Nevertheless, new additions continue to be added to the Xbox Game Preview program and with my intrigue never failing to get the best of me, I jumped into the newest addition, Ghost of a Tale, to see if this was another cracking title that we should all be keeping an eye on.
Ghost of a Tale is an action-RPG game, mixed with stealth and adventure elements, straight from the mind of Lionel Gallat, the man well known for his work on films such as Shark Tale and The Lorax.

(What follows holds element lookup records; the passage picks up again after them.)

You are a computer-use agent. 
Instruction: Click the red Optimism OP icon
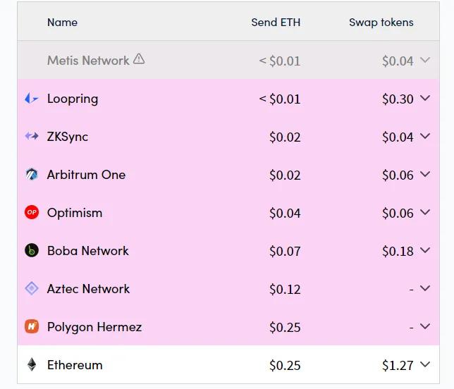32,213
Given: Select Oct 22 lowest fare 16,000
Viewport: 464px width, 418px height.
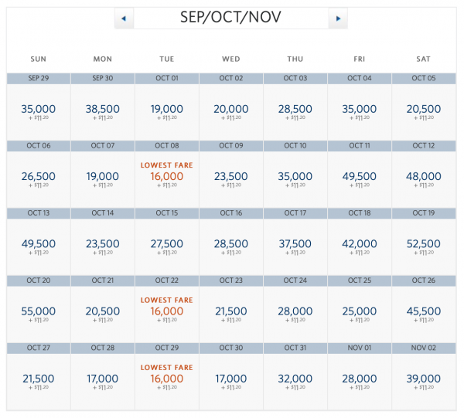Looking at the screenshot, I should pyautogui.click(x=167, y=311).
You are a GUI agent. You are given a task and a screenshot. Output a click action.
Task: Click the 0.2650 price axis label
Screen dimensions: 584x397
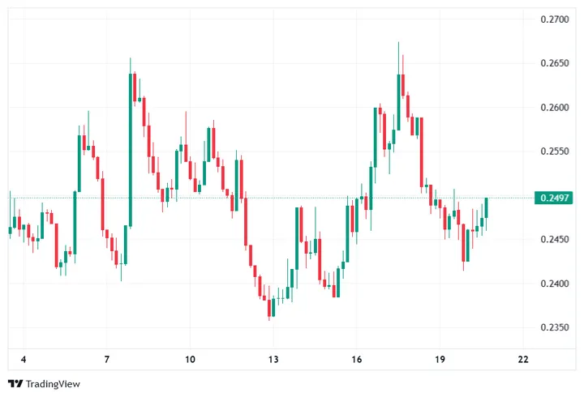[552, 63]
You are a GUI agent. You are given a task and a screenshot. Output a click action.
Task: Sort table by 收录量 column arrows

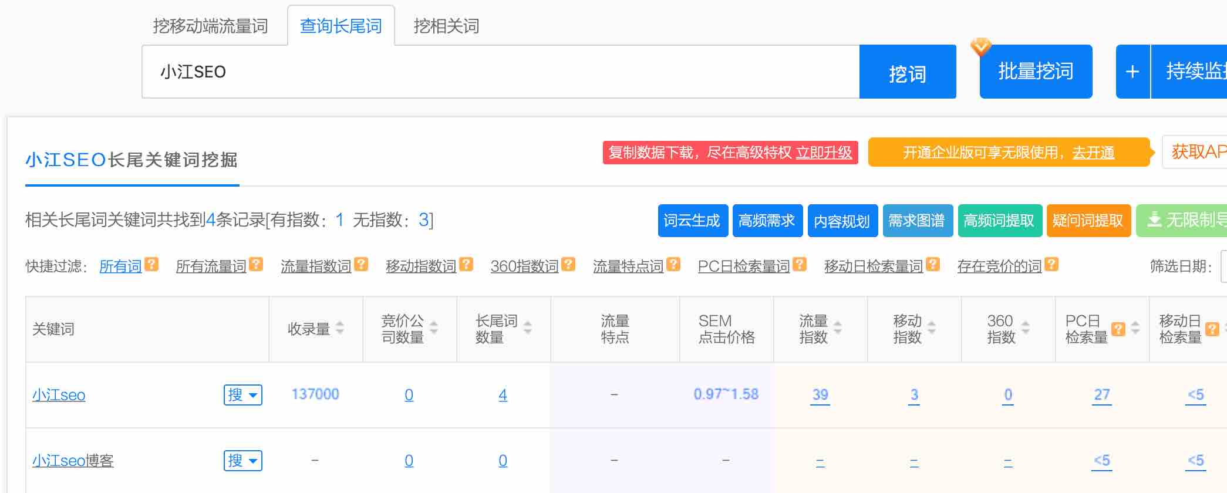click(x=340, y=329)
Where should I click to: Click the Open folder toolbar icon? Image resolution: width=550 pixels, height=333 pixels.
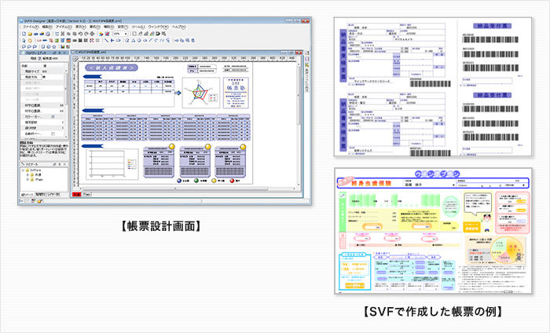(29, 34)
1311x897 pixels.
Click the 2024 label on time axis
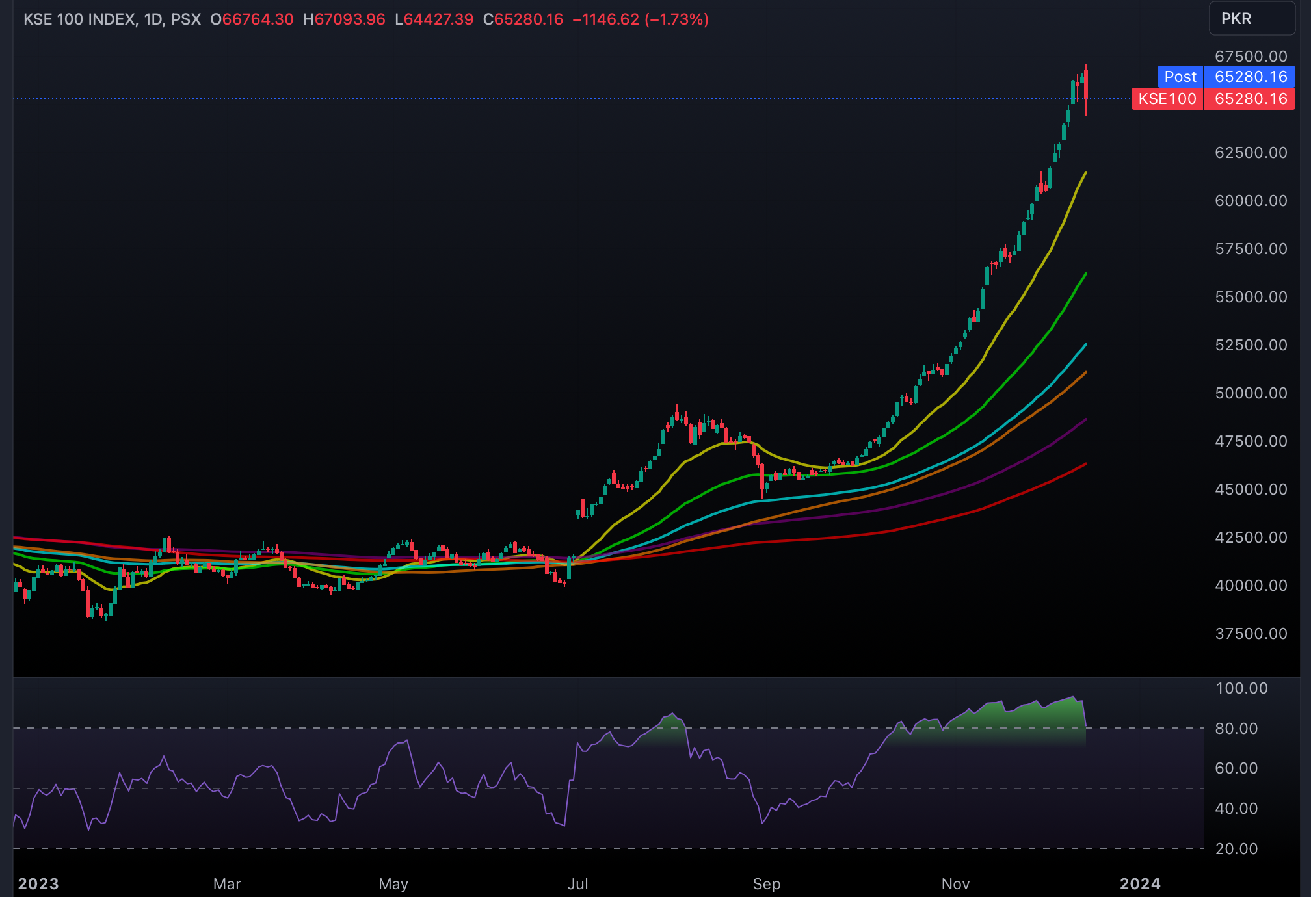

As the game begins, players are told the centuries old tale of the unconscious green emerald flame that destroyed the creatures of the world and anything else in its path. Whilst many gave a fight, each would fall one by one, before rising from the dead as a puppet of the emerald flame. However, the rats didn’t succumb to death, and fought off the flame. That is as much as you are told from the start, as from here you begin your adventure, and come into play as Tilo, a mouse, and the main character of the game.

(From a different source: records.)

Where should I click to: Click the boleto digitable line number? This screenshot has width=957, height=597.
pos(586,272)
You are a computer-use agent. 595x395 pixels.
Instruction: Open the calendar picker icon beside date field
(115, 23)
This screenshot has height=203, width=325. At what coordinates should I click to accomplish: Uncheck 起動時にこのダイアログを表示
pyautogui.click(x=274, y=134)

Play begins inside a jail cell. Some quick snooping around gives off more information. You’re in search of your wife. She is missing – having been beaten and taken by the careless Baron. It is up to you to find her. Under some food is the cell key – someone is obviously trying to help – but then any further information comes to an abrupt end. Exploration and progression is where the rest of the story comes from, which is worrying as the world is no longer as described as it was in the beginning. Something has happened, rats are patrolling the prison, and being caught is something you’re looking to avoid.
Why you’re there, and why the rats are no longer the saviours, are just a few of the questions you’re left to wonder and unfortunately there doesn’t seem to be anything to bridge the gap as to what has happened since the downfall of the green flame. But remember, this is currently a Preview title.

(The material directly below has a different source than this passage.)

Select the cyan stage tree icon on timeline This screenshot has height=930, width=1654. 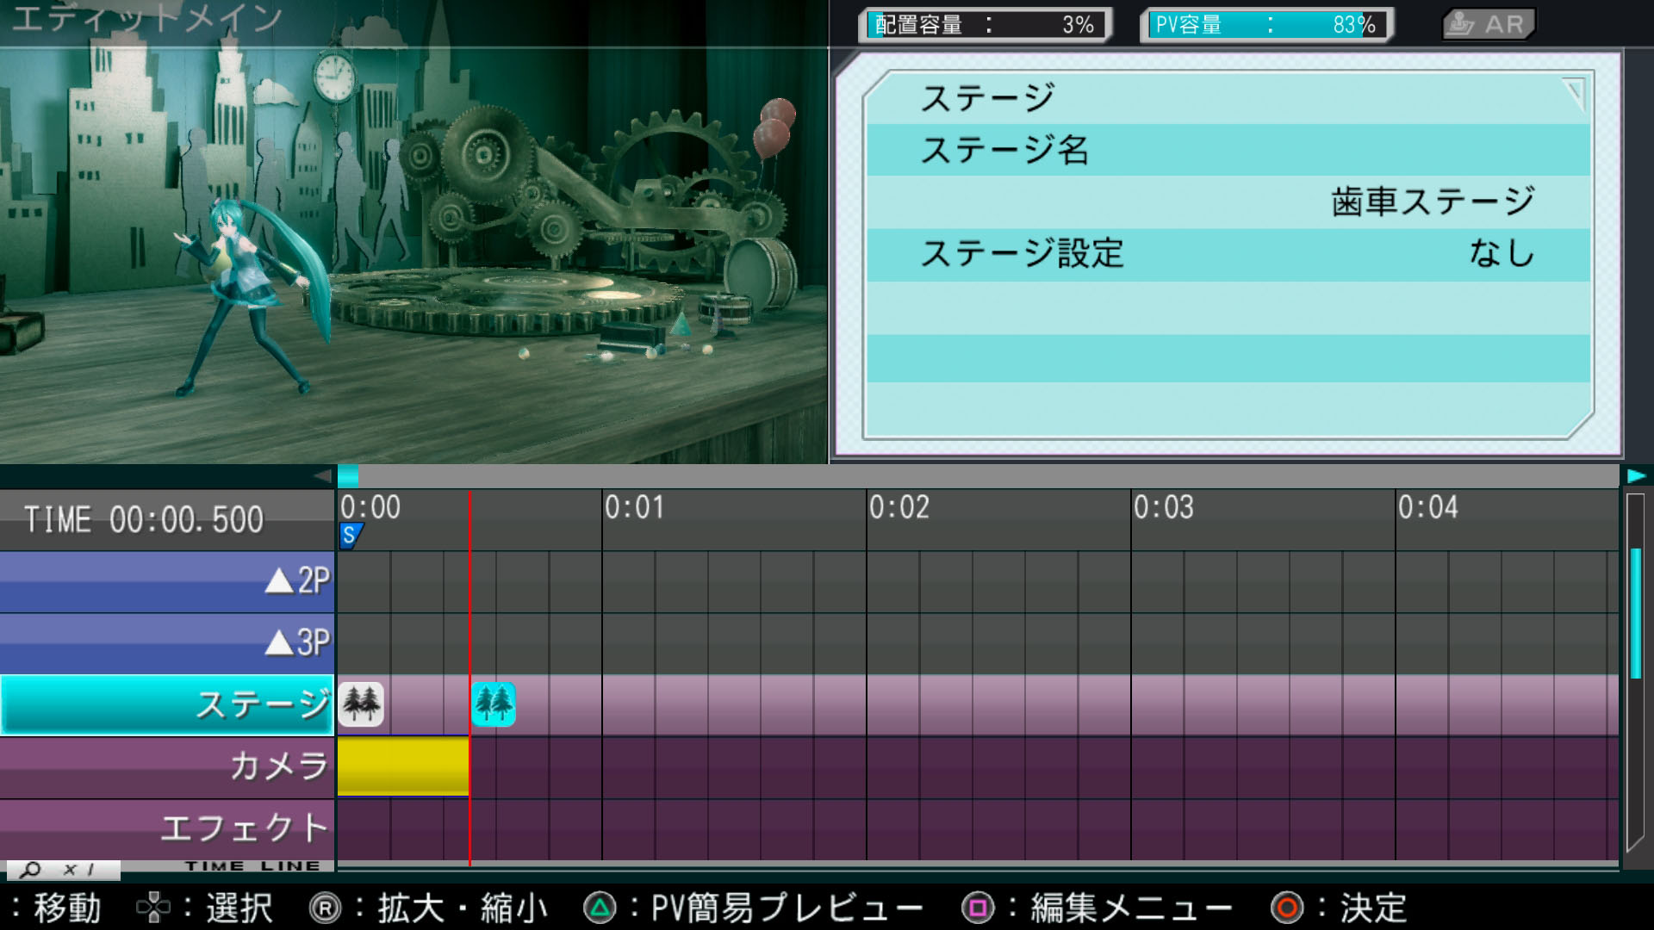point(494,704)
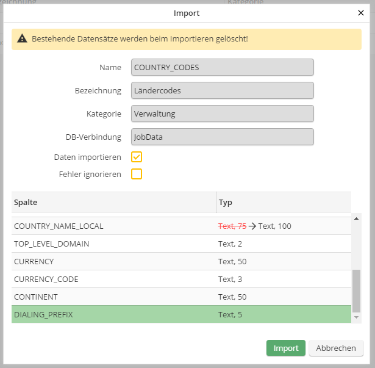This screenshot has width=375, height=368.
Task: Click the Kategorie field Verwaltung
Action: [222, 114]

As for the gameplay, the current build of the game is roughly representative of about a third of the overall game. Nevertheless, there is still enough on show to get a general feel of things. Unfortunately, the feeling it gives off is one of hope that the full release won’t be full of as many fetch quests as the current preview build. To find your wife, you need to escape the prison, and this is done by avoiding guards and completing a vast amount of fetch quests, none of which are particularly difficult… with only a couple bringing any type of puzzle into play and nothing which delivers any really engaging difference to the experience.
My time with Ghost of a Tale had me playing through the Jail, Courtyard and Sewer areas, which, as I mentioned before, make up about a third of the overall game. Whilst they may have you going backwards and forwards, completing quests and avoiding the rather foolish guards at present, it must be said that each area looks incredible. The level of detail present is enough to give off a true feeling of the area represented and it goes without saying that when final release rolls round, this is certainly going to be an impressive aspect of the game.
Sadly, the rest of the game is still in need of a lot of work to bring it up to scratch, with the stealth elements currently feeling quite unnatural and particularly dull. At present stealth is only really needed to avoid guards, and in typical stealth fashion, each of the guards has a meter which shows the player how far they are from being noticed. Unlike many other games, movement of any sort seems to be enough to get the meter to rise, even when a guard is facing the other way, with the only real way of stopping it being to stop moving altogether. This makes the best option that of a quick sprint past the enemy, rather than to sneak by unnoticed, which is something made exceptionally easy given the rather dumb AI.
At present, Ghost of a Tale has plenty of potential, but is still in need of a lot of work to bring out the real shine that we could possibly see from this game. That said, if the same level of detail that has been put into the environment is put into the rest of Ghost of a Tale, we could very well have a masterpiece in the making.